┏━━

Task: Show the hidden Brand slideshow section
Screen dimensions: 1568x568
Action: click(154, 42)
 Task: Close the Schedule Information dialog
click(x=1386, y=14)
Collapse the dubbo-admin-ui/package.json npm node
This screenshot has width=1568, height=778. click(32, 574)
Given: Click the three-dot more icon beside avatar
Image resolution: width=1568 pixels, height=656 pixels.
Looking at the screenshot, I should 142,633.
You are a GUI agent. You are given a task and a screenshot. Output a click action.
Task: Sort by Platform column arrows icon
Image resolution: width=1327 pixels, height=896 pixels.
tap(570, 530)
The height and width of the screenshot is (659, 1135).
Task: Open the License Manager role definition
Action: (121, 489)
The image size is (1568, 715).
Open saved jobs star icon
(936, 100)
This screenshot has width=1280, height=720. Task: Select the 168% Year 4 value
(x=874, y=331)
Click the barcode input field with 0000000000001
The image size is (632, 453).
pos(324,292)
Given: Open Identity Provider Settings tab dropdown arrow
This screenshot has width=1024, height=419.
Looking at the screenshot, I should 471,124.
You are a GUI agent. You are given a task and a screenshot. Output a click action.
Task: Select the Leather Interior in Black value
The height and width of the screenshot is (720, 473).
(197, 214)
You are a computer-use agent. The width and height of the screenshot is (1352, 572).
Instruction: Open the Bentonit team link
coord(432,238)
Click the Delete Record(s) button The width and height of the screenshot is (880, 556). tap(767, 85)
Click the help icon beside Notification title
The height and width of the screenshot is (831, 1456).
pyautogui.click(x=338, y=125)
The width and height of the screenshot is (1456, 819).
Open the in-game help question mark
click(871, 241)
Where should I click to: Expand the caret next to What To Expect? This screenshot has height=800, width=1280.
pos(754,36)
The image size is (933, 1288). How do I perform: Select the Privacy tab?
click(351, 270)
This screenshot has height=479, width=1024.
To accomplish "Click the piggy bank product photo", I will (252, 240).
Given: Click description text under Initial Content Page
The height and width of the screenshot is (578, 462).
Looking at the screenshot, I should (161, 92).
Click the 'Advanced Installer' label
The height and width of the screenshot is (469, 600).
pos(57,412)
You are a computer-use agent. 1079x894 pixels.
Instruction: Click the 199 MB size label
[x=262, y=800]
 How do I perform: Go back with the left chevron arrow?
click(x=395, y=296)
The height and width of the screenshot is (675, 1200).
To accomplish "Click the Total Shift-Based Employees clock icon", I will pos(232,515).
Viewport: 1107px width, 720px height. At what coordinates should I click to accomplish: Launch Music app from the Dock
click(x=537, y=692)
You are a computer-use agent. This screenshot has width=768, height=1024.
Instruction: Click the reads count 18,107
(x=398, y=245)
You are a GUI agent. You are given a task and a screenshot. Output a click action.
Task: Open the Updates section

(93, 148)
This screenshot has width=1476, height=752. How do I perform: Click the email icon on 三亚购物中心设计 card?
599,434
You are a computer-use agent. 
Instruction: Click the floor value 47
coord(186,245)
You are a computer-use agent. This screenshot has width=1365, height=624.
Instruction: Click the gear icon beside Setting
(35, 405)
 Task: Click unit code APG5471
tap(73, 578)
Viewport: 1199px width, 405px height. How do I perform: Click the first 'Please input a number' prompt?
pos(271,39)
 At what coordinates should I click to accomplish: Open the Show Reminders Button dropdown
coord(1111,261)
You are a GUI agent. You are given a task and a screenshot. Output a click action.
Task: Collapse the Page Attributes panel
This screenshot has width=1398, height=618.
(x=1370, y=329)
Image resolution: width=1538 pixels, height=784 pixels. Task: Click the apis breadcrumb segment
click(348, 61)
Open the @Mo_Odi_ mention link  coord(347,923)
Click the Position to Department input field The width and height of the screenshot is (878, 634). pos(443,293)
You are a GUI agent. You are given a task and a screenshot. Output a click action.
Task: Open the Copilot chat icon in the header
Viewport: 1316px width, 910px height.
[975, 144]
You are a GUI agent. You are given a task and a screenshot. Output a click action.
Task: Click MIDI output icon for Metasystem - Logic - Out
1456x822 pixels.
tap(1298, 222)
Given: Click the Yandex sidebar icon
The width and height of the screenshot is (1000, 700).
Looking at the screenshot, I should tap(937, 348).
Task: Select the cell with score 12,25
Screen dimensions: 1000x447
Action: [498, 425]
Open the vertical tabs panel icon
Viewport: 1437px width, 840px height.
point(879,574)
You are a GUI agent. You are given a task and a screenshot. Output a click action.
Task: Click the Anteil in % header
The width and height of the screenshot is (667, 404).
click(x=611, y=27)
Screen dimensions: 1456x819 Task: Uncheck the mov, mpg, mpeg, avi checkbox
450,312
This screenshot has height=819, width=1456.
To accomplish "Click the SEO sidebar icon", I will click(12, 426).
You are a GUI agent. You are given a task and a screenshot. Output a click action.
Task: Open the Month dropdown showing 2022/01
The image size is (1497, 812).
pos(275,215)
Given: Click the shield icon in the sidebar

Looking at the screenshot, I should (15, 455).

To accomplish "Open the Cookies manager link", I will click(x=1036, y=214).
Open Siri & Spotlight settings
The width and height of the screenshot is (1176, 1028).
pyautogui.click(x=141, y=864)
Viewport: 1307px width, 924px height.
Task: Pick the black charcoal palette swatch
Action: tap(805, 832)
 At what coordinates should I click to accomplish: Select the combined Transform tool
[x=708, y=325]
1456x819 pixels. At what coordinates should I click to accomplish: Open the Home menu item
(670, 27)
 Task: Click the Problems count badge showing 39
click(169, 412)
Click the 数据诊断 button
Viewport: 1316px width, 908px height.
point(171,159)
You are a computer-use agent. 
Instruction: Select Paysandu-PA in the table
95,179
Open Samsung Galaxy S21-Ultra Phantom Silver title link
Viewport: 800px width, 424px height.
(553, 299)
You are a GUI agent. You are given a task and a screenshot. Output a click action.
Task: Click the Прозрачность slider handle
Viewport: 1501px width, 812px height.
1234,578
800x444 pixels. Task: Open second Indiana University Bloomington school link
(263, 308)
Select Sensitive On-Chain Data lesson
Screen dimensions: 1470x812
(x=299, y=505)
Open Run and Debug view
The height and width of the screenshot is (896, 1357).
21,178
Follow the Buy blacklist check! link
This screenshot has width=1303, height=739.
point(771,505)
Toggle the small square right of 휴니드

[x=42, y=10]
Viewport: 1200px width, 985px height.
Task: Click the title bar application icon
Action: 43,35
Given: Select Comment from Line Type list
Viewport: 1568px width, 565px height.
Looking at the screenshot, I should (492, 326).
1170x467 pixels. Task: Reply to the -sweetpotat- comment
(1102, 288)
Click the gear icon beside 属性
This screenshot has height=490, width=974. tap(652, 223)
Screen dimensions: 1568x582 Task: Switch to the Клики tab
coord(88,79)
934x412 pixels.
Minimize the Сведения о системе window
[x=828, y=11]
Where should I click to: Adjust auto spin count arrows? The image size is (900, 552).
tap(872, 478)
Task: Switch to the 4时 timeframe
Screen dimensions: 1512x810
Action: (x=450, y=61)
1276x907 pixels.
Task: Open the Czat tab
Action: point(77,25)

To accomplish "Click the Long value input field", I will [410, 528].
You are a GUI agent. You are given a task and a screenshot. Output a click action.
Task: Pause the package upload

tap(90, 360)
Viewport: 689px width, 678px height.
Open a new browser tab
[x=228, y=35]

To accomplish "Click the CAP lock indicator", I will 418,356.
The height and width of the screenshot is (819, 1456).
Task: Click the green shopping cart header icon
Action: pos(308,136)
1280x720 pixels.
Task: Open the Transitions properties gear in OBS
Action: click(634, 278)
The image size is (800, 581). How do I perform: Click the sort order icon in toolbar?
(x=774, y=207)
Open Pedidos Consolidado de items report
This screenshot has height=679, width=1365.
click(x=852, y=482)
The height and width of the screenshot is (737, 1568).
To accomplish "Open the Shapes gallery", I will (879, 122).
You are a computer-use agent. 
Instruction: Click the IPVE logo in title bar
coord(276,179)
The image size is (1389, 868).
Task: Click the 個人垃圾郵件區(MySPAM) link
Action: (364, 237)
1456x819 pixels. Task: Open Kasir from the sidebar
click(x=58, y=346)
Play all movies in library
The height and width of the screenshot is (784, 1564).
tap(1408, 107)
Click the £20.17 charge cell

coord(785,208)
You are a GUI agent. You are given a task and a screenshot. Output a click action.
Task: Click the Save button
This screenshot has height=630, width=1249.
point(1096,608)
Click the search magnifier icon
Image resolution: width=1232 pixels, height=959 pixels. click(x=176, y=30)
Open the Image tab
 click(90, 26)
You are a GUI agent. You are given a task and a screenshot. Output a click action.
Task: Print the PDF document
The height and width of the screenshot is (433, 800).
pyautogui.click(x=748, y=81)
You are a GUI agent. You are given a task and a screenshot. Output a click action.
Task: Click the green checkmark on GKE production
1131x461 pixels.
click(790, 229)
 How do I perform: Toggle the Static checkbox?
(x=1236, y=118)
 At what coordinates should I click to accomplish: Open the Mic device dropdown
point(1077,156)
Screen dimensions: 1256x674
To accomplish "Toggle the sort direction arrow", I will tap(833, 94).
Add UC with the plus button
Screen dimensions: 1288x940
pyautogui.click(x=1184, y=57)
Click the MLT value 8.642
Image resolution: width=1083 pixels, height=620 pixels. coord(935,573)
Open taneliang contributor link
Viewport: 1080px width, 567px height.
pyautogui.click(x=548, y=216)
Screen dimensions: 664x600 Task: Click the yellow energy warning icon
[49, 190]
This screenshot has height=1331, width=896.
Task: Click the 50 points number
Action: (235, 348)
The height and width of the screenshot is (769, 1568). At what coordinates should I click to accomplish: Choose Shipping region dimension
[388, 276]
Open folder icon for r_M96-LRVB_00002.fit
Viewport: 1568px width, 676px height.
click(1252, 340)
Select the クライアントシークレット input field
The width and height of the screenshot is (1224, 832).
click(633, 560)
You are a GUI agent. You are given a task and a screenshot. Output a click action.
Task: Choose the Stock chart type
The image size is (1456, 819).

┗━━

Stated goal: Reproduce the rows from the line containing "Task: Switch to the 4时 timeframe" through the line containing "click(90, 26)", replacing "GUI agent" with "desktop agent" and keeping everything else unchanged.

Worked answer:
Task: Switch to the 4时 timeframe
Screen dimensions: 1512x810
Action: (x=450, y=61)
1276x907 pixels.
Task: Open the Czat tab
Action: point(77,25)

To accomplish "Click the Long value input field", I will [410, 528].
You are a desktop agent. You are given a task and a screenshot. Output a click action.
Task: Pause the package upload

tap(90, 360)
Viewport: 689px width, 678px height.
Open a new browser tab
[x=228, y=35]

To accomplish "Click the CAP lock indicator", I will 418,356.
The height and width of the screenshot is (819, 1456).
Task: Click the green shopping cart header icon
Action: pos(308,136)
1280x720 pixels.
Task: Open the Transitions properties gear in OBS
Action: click(634, 278)
The image size is (800, 581). How do I perform: Click the sort order icon in toolbar?
(x=774, y=207)
Open Pedidos Consolidado de items report
This screenshot has height=679, width=1365.
click(x=852, y=482)
The height and width of the screenshot is (737, 1568).
To accomplish "Open the Shapes gallery", I will (879, 122).
You are a computer-use agent. 
Instruction: Click the IPVE logo in title bar
coord(276,179)
The image size is (1389, 868).
Task: Click the 個人垃圾郵件區(MySPAM) link
Action: (364, 237)
1456x819 pixels. Task: Open Kasir from the sidebar
click(x=58, y=346)
Play all movies in library
The height and width of the screenshot is (784, 1564).
tap(1408, 107)
Click the £20.17 charge cell

coord(785,208)
You are a desktop agent. You are given a task and a screenshot. Output a click action.
Task: Click the Save button
This screenshot has height=630, width=1249.
point(1096,608)
Click the search magnifier icon
Image resolution: width=1232 pixels, height=959 pixels. click(x=176, y=30)
Open the Image tab
 click(90, 26)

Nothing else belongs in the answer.